<<<<

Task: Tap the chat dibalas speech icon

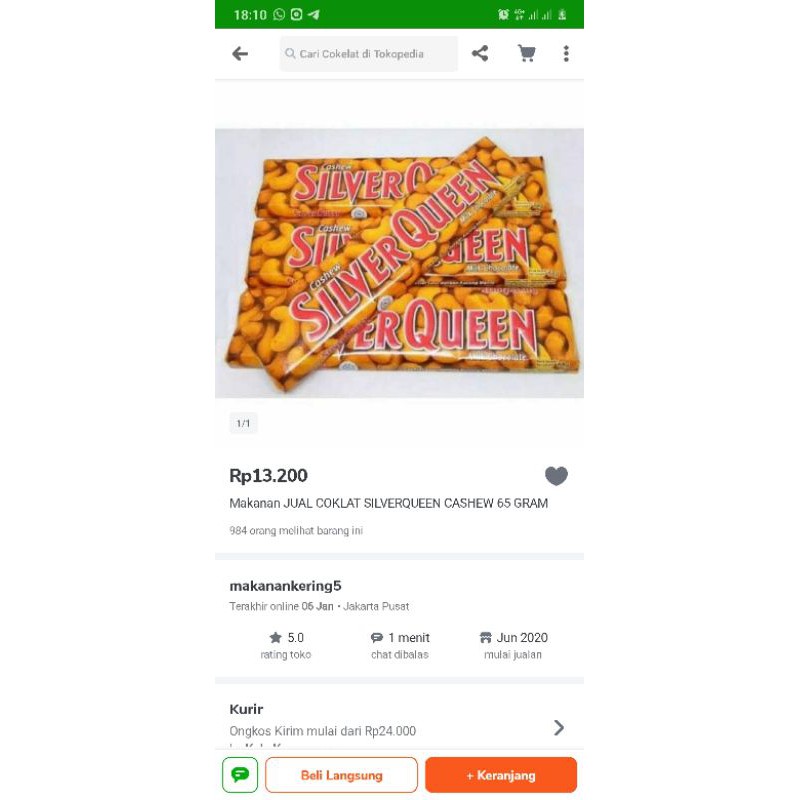Action: coord(377,638)
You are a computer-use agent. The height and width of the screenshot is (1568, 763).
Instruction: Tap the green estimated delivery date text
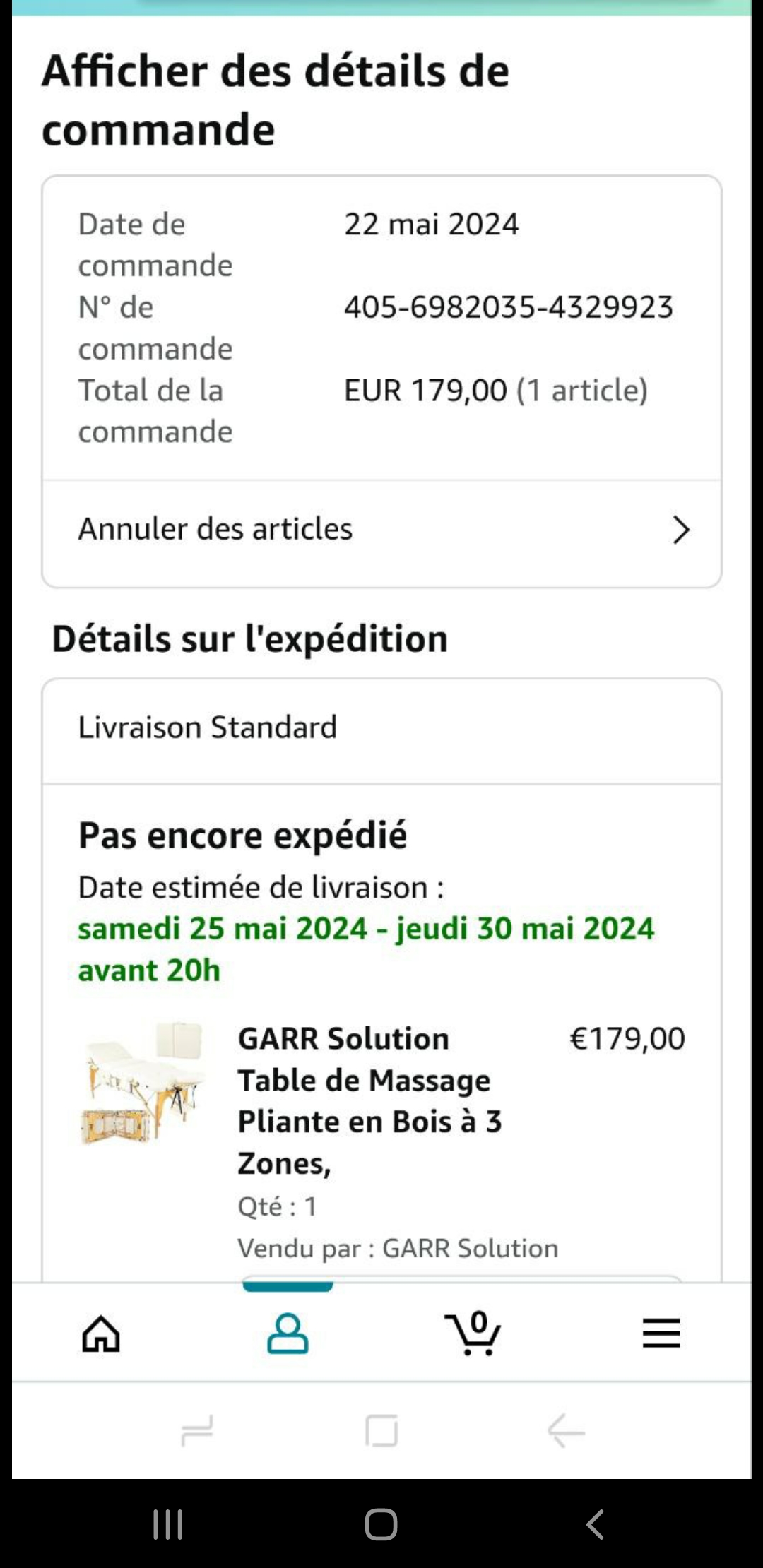tap(366, 949)
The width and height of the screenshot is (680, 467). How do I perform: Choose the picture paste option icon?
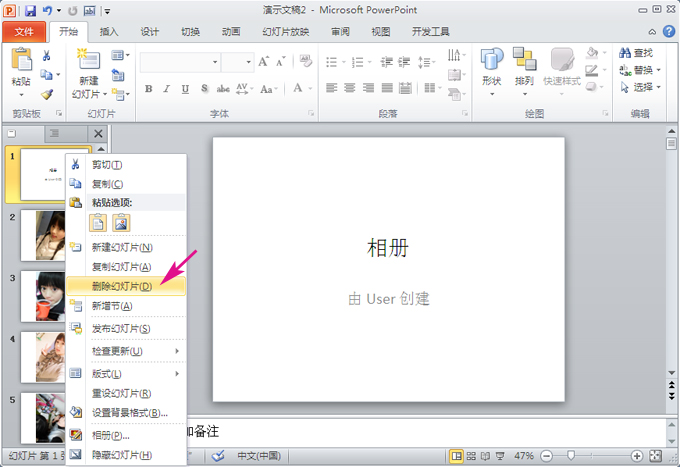121,223
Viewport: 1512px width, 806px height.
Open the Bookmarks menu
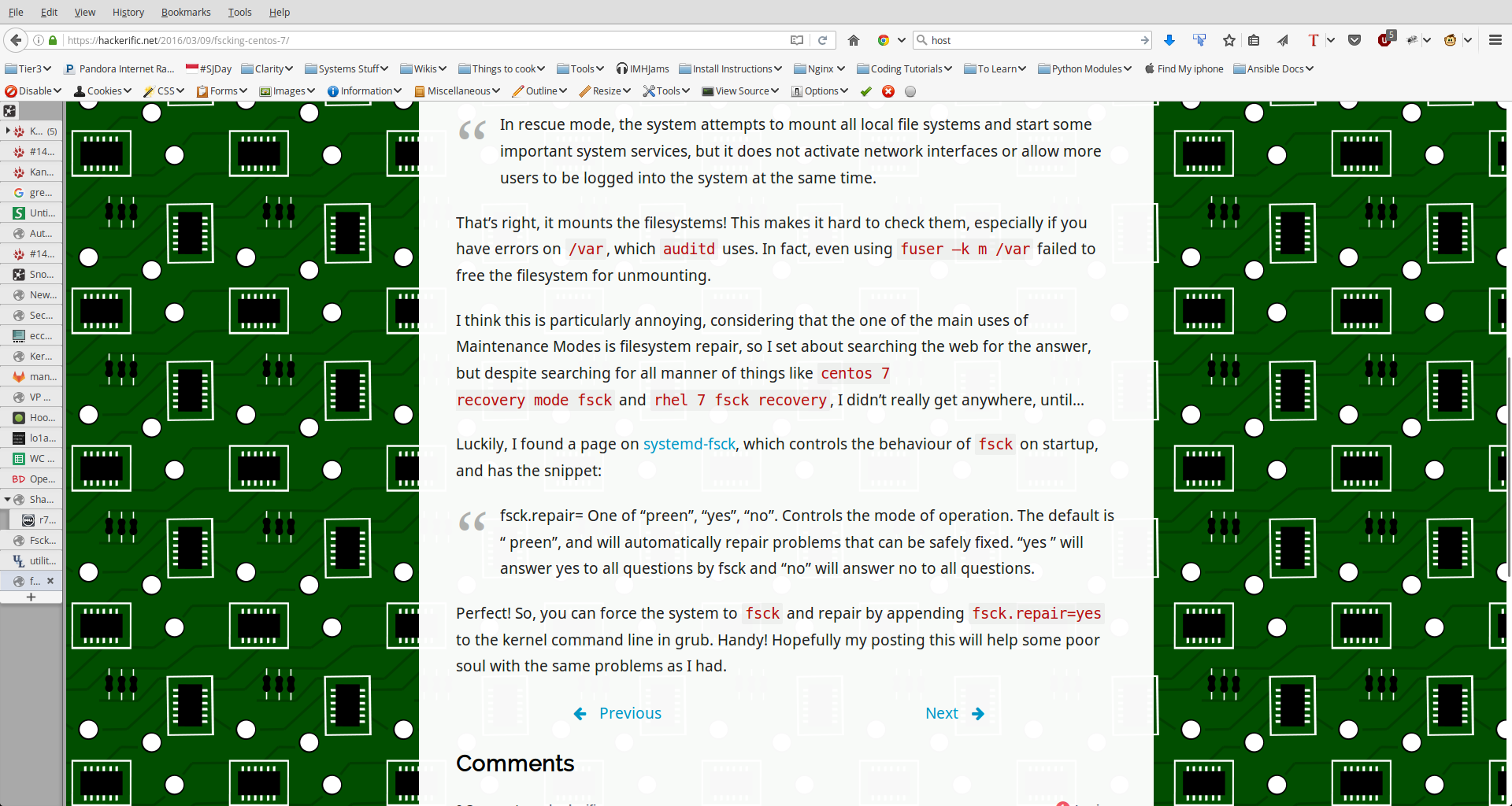click(186, 13)
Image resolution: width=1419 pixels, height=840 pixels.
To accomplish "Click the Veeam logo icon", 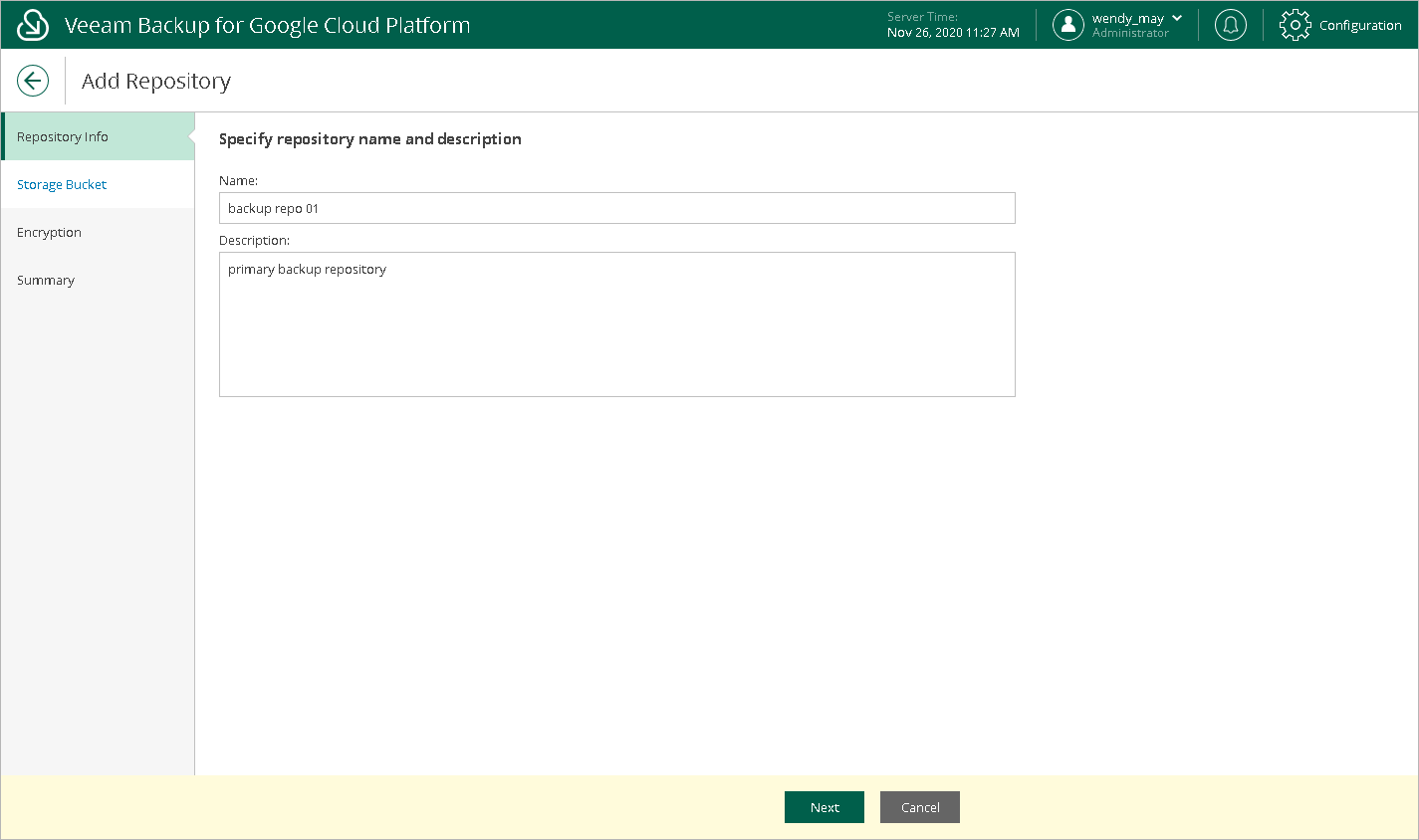I will 33,25.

>>>>

## SHORT PROBLEM
Switch "green" to "orange" in the items from the start through the line containing "tap(366, 949)", keeping everything else unchanged and leaving the pictures out.

## THE COMPLETED TASK
Task: Tap the chat dibalas speech icon

Action: coord(377,638)
You are a computer-use agent. The height and width of the screenshot is (1568, 763).
Instruction: Tap the orange estimated delivery date text
tap(366, 949)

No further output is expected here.